[Screenshot grounding data]

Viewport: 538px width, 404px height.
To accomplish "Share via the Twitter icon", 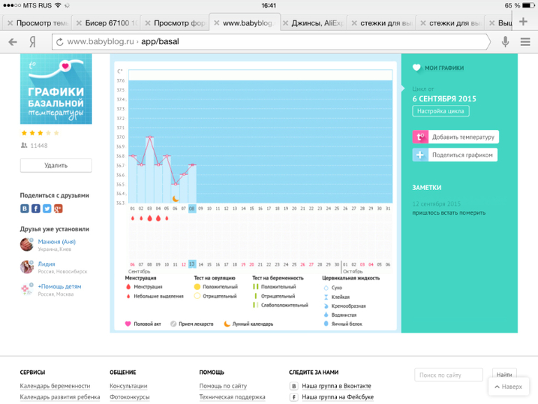I will coord(47,208).
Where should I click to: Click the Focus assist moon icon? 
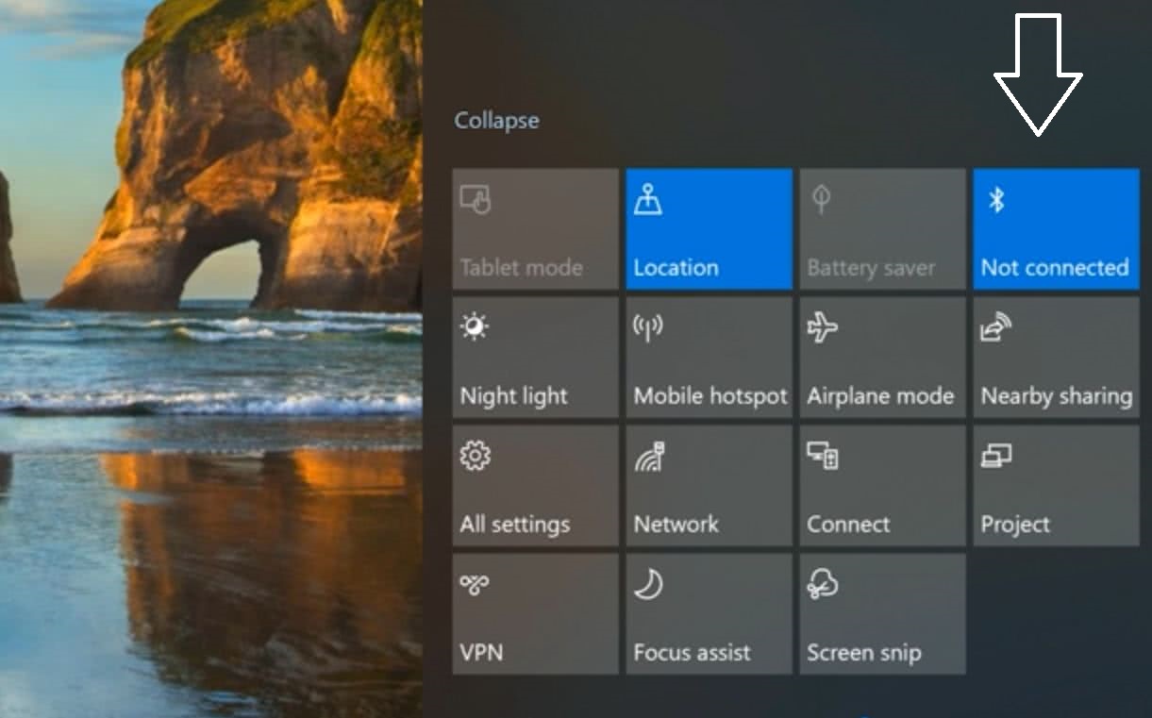point(647,585)
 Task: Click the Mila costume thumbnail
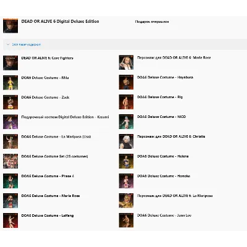click(10, 83)
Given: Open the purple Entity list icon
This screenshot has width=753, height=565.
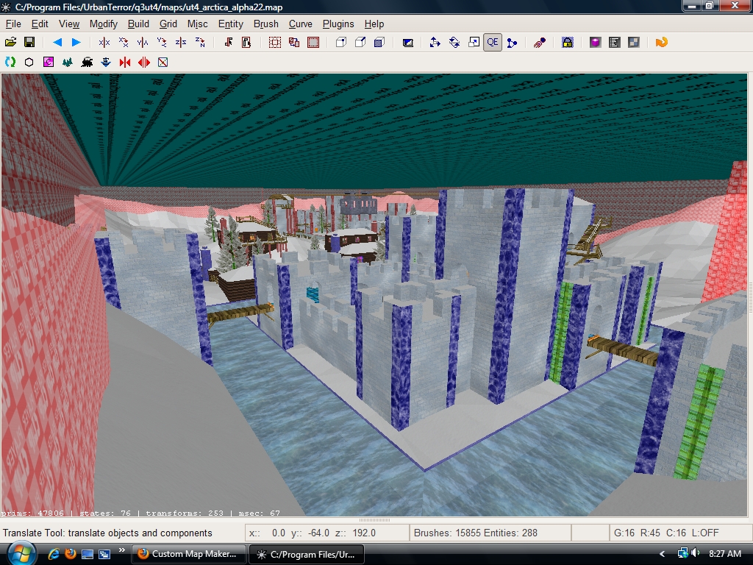Looking at the screenshot, I should (x=596, y=43).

TASK DETAILS: Only the lines from the line that contains "Where should I" through the end of the entries are to be written out, exactly and without pictures, both ends included.

ANSWER BELOW:
Where should I click to: Click the Focus assist moon icon? 
point(647,585)
 Task: Click the Mila costume thumbnail
click(10, 83)
Given: Open the purple Entity list icon
This screenshot has width=753, height=565.
Looking at the screenshot, I should (x=596, y=43).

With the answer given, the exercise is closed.